● **The task**
Return, unaltered, everything in the items below from the line containing "Viewport: 800px width, 600px height." down to the line containing "click(x=468, y=230)", including both of those lines.

● **The records**

[BEGIN]

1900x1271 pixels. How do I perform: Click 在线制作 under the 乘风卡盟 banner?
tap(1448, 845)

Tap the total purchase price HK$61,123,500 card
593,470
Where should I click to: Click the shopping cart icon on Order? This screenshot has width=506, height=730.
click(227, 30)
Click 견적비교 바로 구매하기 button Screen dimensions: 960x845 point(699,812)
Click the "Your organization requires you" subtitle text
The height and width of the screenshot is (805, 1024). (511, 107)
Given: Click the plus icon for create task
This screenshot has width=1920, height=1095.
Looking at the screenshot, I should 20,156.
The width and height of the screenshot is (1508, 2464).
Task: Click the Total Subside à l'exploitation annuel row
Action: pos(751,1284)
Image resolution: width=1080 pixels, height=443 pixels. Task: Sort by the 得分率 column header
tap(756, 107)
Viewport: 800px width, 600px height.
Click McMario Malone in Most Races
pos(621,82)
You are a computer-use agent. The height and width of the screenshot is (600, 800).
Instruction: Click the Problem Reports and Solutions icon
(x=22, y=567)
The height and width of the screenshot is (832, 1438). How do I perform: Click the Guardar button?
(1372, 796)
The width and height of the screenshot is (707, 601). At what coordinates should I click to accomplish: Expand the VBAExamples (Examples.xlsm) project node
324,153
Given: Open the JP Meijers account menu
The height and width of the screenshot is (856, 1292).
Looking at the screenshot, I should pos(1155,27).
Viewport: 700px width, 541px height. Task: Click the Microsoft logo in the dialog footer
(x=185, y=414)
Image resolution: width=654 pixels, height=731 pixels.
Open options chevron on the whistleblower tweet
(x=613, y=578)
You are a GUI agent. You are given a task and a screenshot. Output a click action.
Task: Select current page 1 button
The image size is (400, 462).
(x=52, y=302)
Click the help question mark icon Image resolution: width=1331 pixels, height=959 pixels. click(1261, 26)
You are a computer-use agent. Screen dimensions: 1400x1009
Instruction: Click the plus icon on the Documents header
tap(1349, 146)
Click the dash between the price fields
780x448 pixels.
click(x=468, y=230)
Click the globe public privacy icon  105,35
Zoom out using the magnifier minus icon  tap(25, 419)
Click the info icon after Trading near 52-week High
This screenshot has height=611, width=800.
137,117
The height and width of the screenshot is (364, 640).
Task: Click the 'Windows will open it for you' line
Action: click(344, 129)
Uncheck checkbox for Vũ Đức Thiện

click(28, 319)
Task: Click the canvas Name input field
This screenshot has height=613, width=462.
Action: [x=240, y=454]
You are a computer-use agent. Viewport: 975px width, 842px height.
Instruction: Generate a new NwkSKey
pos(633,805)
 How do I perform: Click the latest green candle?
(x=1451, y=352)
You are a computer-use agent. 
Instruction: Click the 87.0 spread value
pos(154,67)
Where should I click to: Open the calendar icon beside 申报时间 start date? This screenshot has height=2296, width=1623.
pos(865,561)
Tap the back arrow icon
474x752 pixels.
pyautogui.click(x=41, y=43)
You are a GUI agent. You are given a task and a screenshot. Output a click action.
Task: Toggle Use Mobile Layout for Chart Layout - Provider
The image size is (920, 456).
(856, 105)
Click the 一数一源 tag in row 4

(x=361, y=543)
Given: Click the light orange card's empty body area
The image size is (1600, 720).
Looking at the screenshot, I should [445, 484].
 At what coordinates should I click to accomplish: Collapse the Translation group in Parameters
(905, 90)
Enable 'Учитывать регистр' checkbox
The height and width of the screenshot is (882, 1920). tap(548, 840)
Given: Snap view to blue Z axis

[END]

● **Result for this task**
Viewport: 800px width, 600px height.
Click McMario Malone in Most Races
pos(621,82)
You are a computer-use agent. The height and width of the screenshot is (600, 800).
Instruction: Click the Problem Reports and Solutions icon
(x=22, y=567)
The height and width of the screenshot is (832, 1438). How do I perform: Click the Guardar button?
(1372, 796)
The width and height of the screenshot is (707, 601). At what coordinates should I click to accomplish: Expand the VBAExamples (Examples.xlsm) project node
324,153
Given: Open the JP Meijers account menu
The height and width of the screenshot is (856, 1292).
Looking at the screenshot, I should pos(1155,27).
Viewport: 700px width, 541px height. Task: Click the Microsoft logo in the dialog footer
(x=185, y=414)
Image resolution: width=654 pixels, height=731 pixels.
Open options chevron on the whistleblower tweet
(x=613, y=578)
You are a GUI agent. You are given a task and a screenshot. Output a click action.
Task: Select current page 1 button
The image size is (400, 462).
(x=52, y=302)
Click the help question mark icon Image resolution: width=1331 pixels, height=959 pixels. click(1261, 26)
You are a computer-use agent. Screen dimensions: 1400x1009
Instruction: Click the plus icon on the Documents header
tap(1349, 146)
Click the dash between the price fields
780x448 pixels.
click(x=468, y=230)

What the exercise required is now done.